И пусть ни крупинки этого песка слушателям его не достанется, тем не менее в их жизни и судьбе он начинает играть все большую и большую роль. Ибо научившись долетать до Чукотки за десять часов и строить шахты в вечной мерзлоте, мы тем временем разучились выращивать хлеб. Хлеба в России теперь не хватает. Мы покупаем его за границей на чукотское и прочее золото. А что выращиваем сами, то убираем и расходуем таким диковинным образом, что в одной главе об этом и не расскажешь.
Попробую уложиться хотя бы в две.
6. От зари до зари (На своем участке)
Справочник «Народное хозяйство СССР» выходит нерегулярно, малыми тиражами и широкой публике неизвестен. Но вот весной 1977 года «Литературная газета» опубликовала несколько цифр из него, которые людей, интересующихся экономикой своего отечества, просто ошеломили.
«Площадь, отведенная под личное подсобное хозяйство жителей села, составляет 1,5 % всей пахотной земли в стране.
На этих 1,5 % ежегодно производится 34 % овощей (от общего объема по Союзу), 40 % яиц, 60 % картофеля. На них же содержится 18 % общесоюзного стада овец, 18 % свиней, 33 % коров, 80 % коз» (ЛГ 11.5. 77).
Одни, прочитав, недоверчиво качали головами. Другие крякали. Третьи спрашивали, как и кто мог провести такие подсчеты, если продукция не поступает на рынок, а в основном потребляется самими производителями. Четвертые ругали колхозы. Пятые говорили, что этого просто не может быть, и они никогда, ни за что такому не поверят.
Но те, кому доводилось летом бывать в деревнях, — те верили сразу.
В нашей деревне, например, совхозное поле начинается прямо за личными огородами, так что контраст особенно разителен. Идешь по дороге мимо аккуратных рядов окученной, прополотой, пышно кустящейся картошки, и вдруг — что такое? — видишь бесконечное поле бурьяна. «Да нет, — уверяют вновь приехавших те, кто жил с самого начала лета. — Там под бурьяном тоже картошка. Только совхозная. Вон в одном месте ее цветочки пробились. Приедет трактор окучивать, тогда сами убедитесь».

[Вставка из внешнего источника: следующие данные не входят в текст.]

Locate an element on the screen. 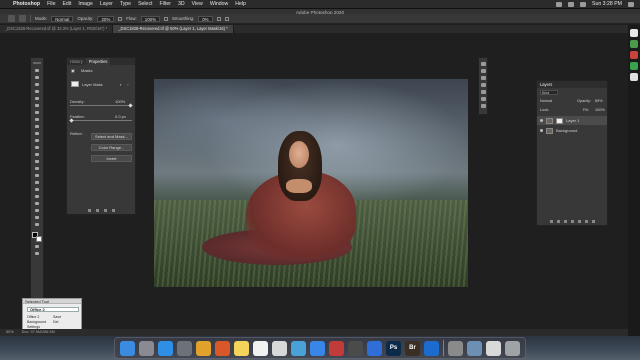  marquee-tool-icon is located at coordinates (37, 78).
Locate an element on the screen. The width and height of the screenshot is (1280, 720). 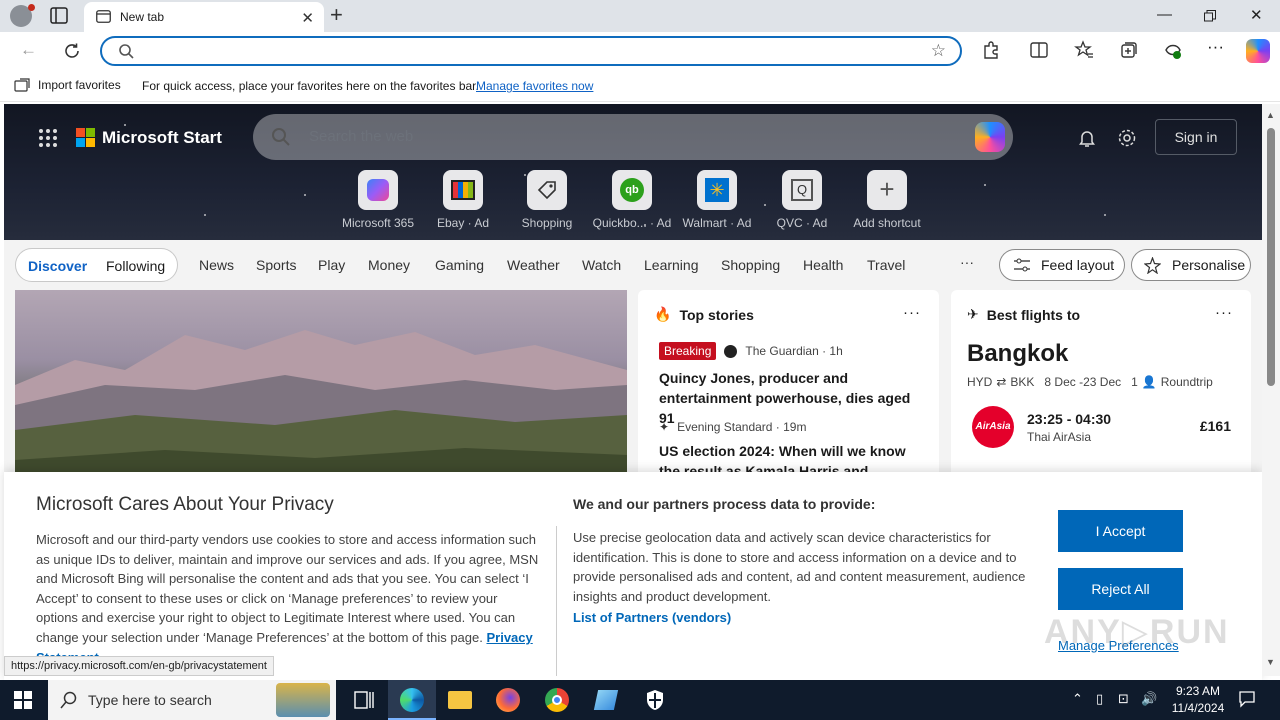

Действительно, через несколько дней приезжает трактор. Конечно, разглядеть междурядья в буйном море зелени тракторист не может, ведет машину почти наугад. Да и некогда ему разглядывать. У него план — обработать столько-то гектаров, а как — не его забота. Срезанные плугом картофельные стебли валятся в борозды вперемешку с бурьяном, но что-то все-таки остается стоять. Так что осенью картофелеуборочный комбайн выскребет из земли несколько мешков, да бригада работниц, бредя за ним, наберет с поверхности еще столько же. Сколько картошки остается в земле — никому не известно. Однажды к концу октября наши старики пришли на убранное совхозное поле и, что было силенок, ковыряли его лопатами и наковыряли еще мешков десять. Но не было подводы сразу отвезти по домам, оставили до удобного случая мешки стоять на поле. А тут, как назло, директор проезжал и увидел.